=== Given entries ===

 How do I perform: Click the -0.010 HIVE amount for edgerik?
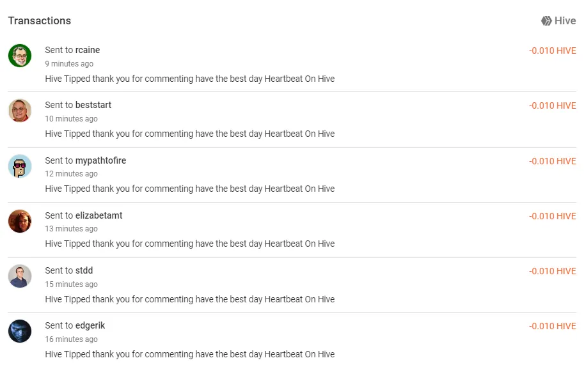point(553,326)
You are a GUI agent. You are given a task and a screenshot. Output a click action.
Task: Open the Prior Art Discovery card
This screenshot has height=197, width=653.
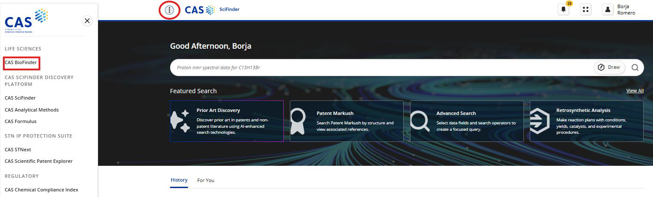[227, 121]
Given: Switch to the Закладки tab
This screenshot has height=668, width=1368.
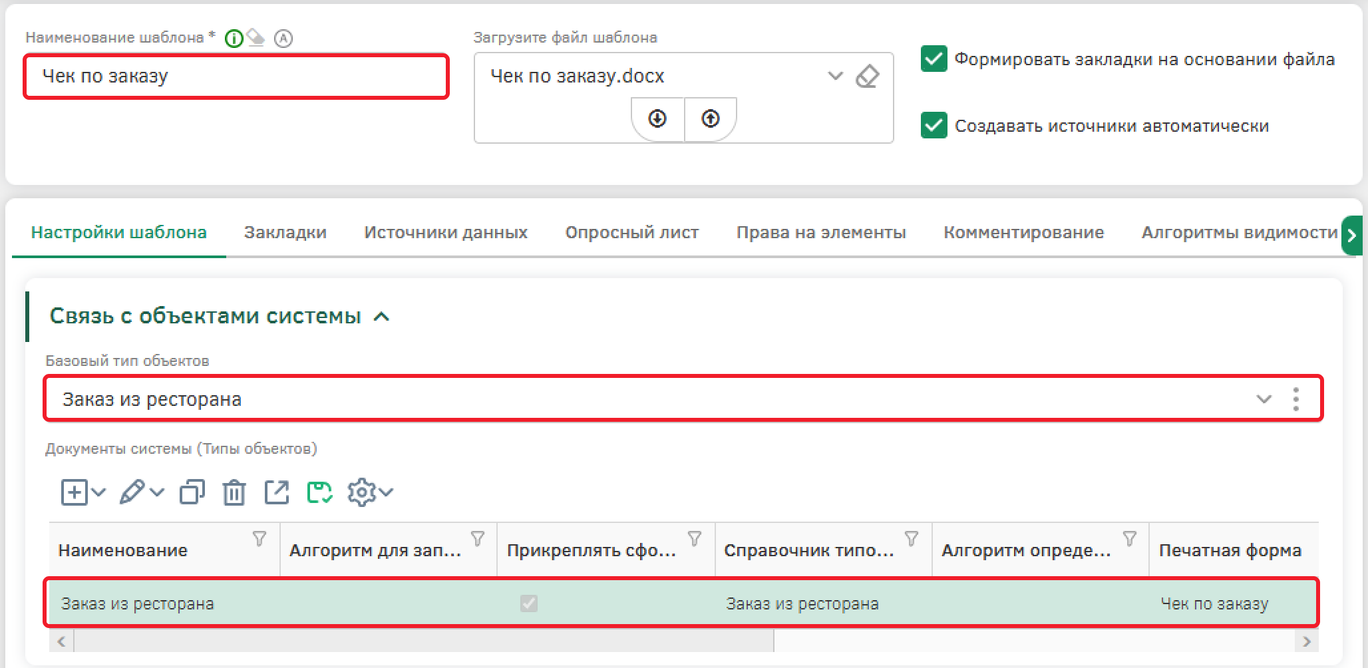Looking at the screenshot, I should point(285,232).
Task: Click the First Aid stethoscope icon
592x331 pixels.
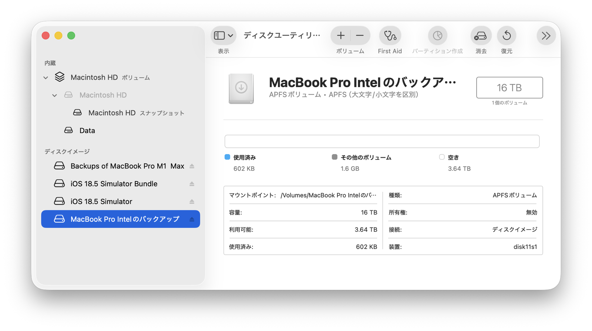Action: 390,36
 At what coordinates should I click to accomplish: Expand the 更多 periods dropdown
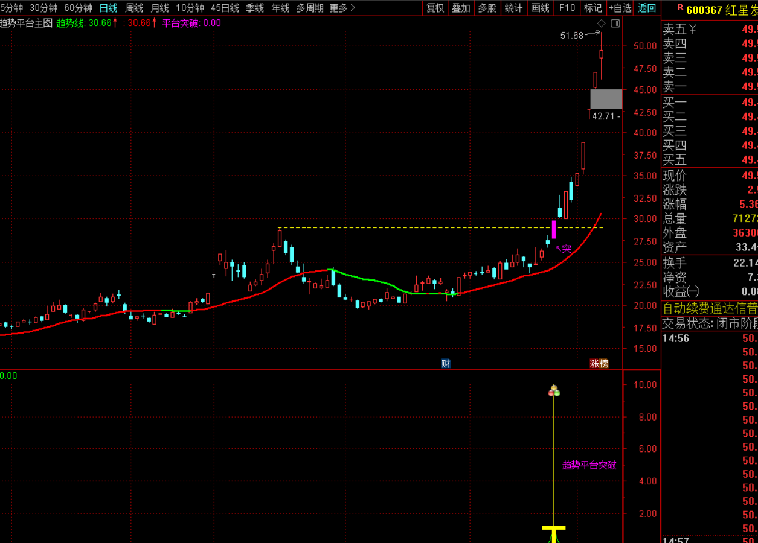tap(342, 8)
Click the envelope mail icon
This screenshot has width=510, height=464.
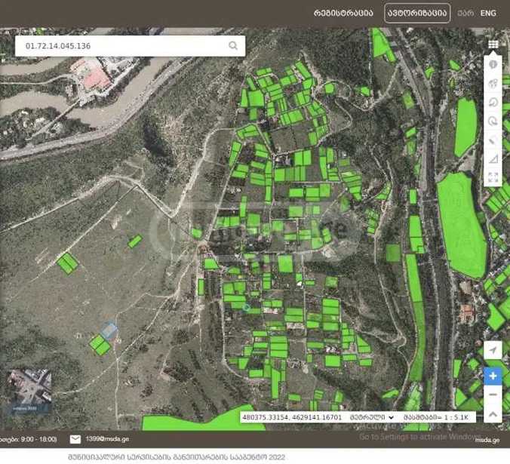75,439
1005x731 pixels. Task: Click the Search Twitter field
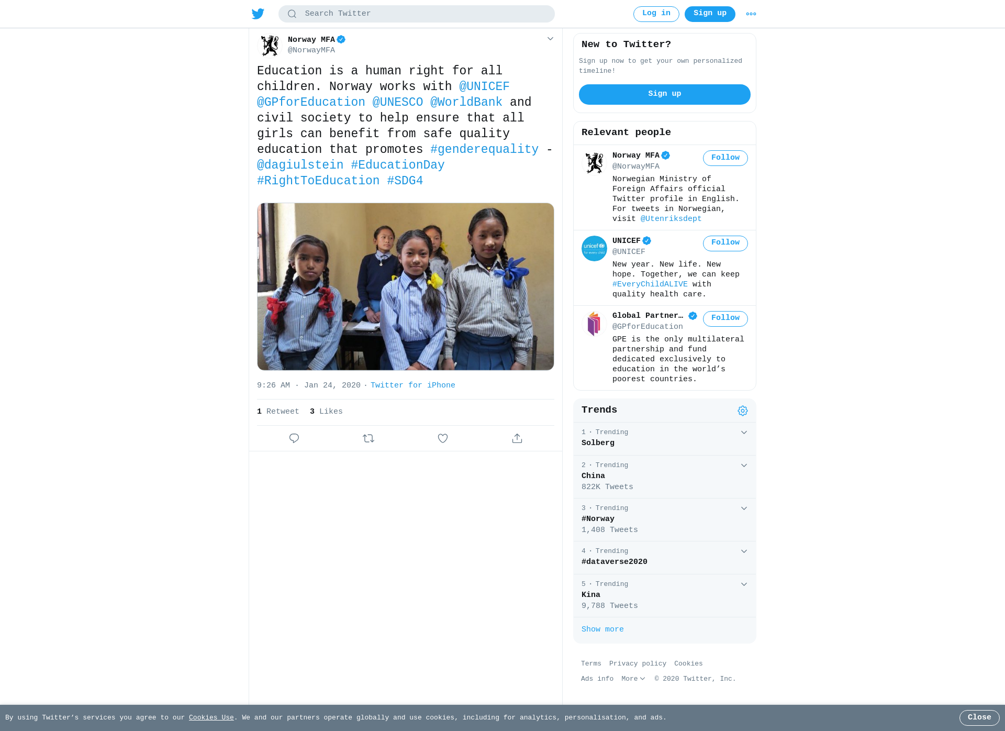click(x=417, y=14)
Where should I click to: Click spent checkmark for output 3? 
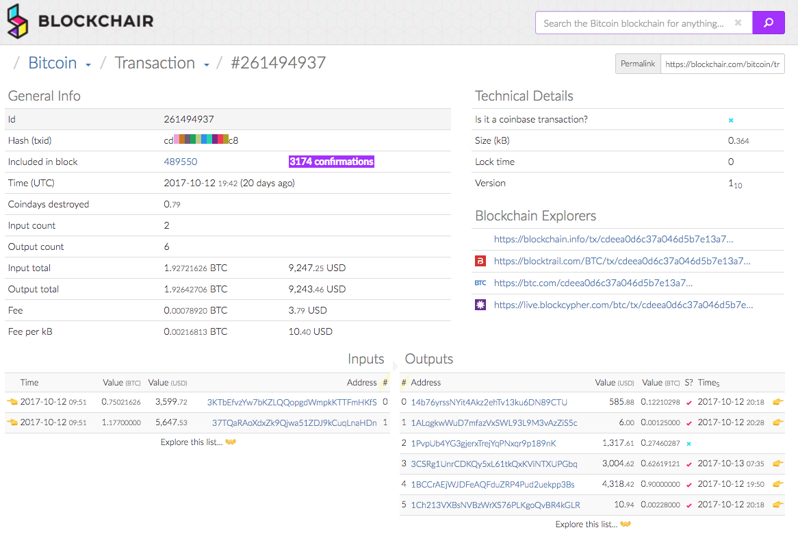[x=688, y=464]
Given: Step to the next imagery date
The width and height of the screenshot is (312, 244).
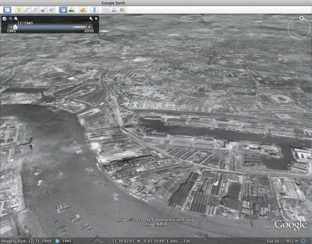Looking at the screenshot, I should point(89,27).
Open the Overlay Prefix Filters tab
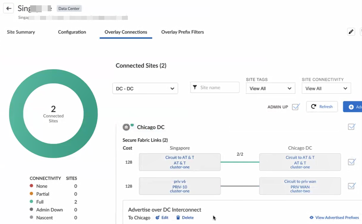362x224 pixels. 182,32
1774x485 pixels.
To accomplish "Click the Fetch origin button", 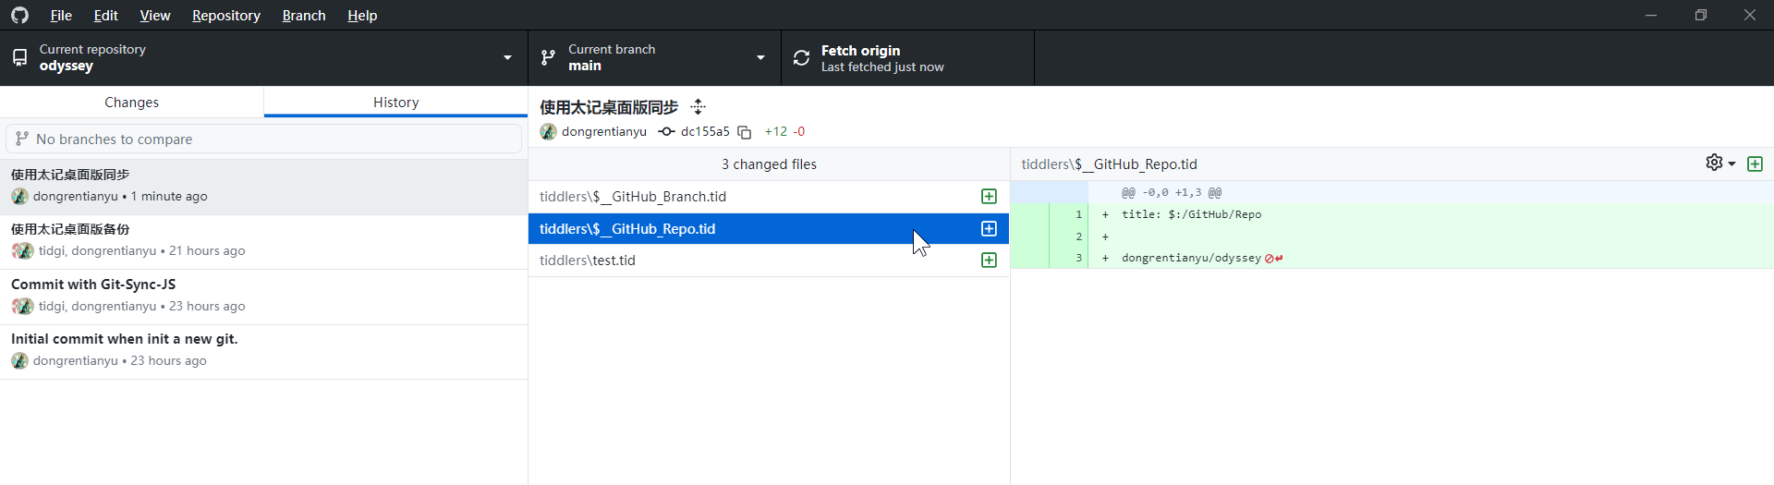I will coord(907,58).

===

## What to do
Scan the data for the string "icon" and copy each line in which it occurs.

## Written response
Task: Click the First Aid stethoscope icon
Click the envelope mail icon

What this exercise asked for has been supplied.